Scenes in the Scottish Highlands is a three-movement topographical suite that surveys the hillside, the loch and the heather. This work has been praised and there are distinctive and engaging features, but I have tried and failed to find On the Hillside much beyond confident and genial and suffused with Scottish aura and military calls. Its blandishments are, for me, opposed by a repetitious and four-square nature. The central movement however brings out Mackenzie’s gift for lyric warmth, always highly developed, which is increasingly couched in a vocalised form that admits folk-like influence. It’s surely the high point of the work, given the fresh, charming but very slight finale that treads the heather.

The Variations in E minor was composed in 1861 or even earlier. It’s the work of a very accomplished boy, with a strong introduction, and a theme along the lines of bonny laddie meets bloom on the rye. It’s a compact affair, only six minutes long, and each variation has been wisely tracked by Sheva. Display is reserved for the ‘brillante’ finale. From the same period comes the John Field-like Nocturne in A. Christopher Howell is drily amusing when writing of this piece; his sternness is not entirely misplaced either. Is there a wee ghost of Believe Me If All Those Endearing Young Charms about one or two phrases, or maybe it’s coincidence. In any case it’s a nice example of some showy-offy technical writing. A much later Morris Dance, from 1899, is a piece of generic fluff.

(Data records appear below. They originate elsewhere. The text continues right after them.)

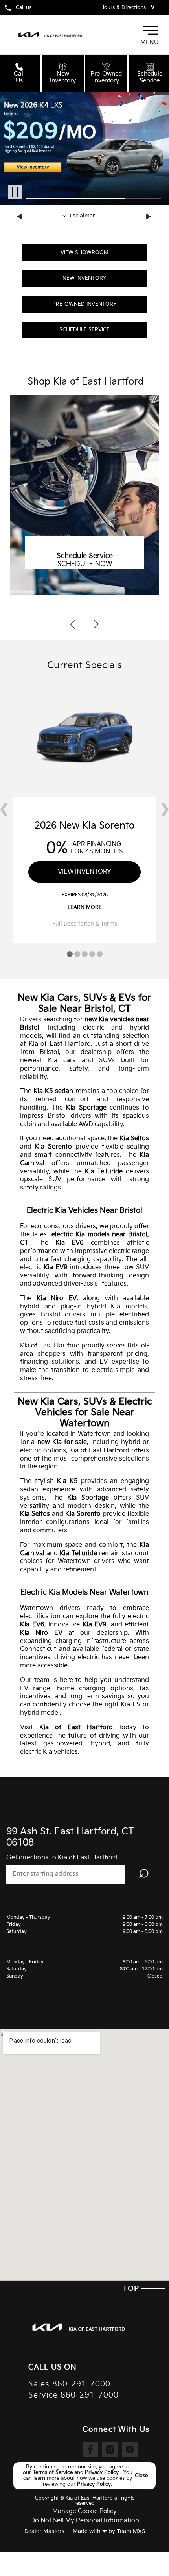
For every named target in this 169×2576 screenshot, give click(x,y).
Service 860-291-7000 (73, 2395)
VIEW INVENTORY (84, 871)
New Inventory (84, 278)
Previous (20, 217)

Very different and one of Mackenzie’s most inventive and forward-looking pieces is Varying Moods, dedicated to Myra Hess. It was also his final set of piano pieces. Its opening Revery is full of ingratiating charm, and has a real complement of harmonic interest, albeit it could to advantage have been compressed. The dappled firefly quality that irradiates the Ariel study is, as Howell writes, a close cousin of Frank Bridge’s Dew Fairy. The piece that gifts its name to the title of the set is a fluent and engaging waltz whilst the finale is Grotesque Dance, which takes Mackenzie into the post-war world of rhythmic hijinks though not quite, it’s true, cubist abstraction.
Though he was now 74 Mackenzie had over a dozen more years to live. Who knows in what direction a late flowering pianistic enthusiasm might have taken him but on the basis of this last work, he would have admitted contemporary currents into his writing with wit and assurance.

As before, Howell’s booklet notes divide into biography, common to all three volumes, and notes on the music. Here he is as elegant and perceptive as he is a performer. He is a wise and true guide to a variable but valuable portfolio of works, ones that reflect the needs and utilities of the day as well as the freedoms of the musical imagination.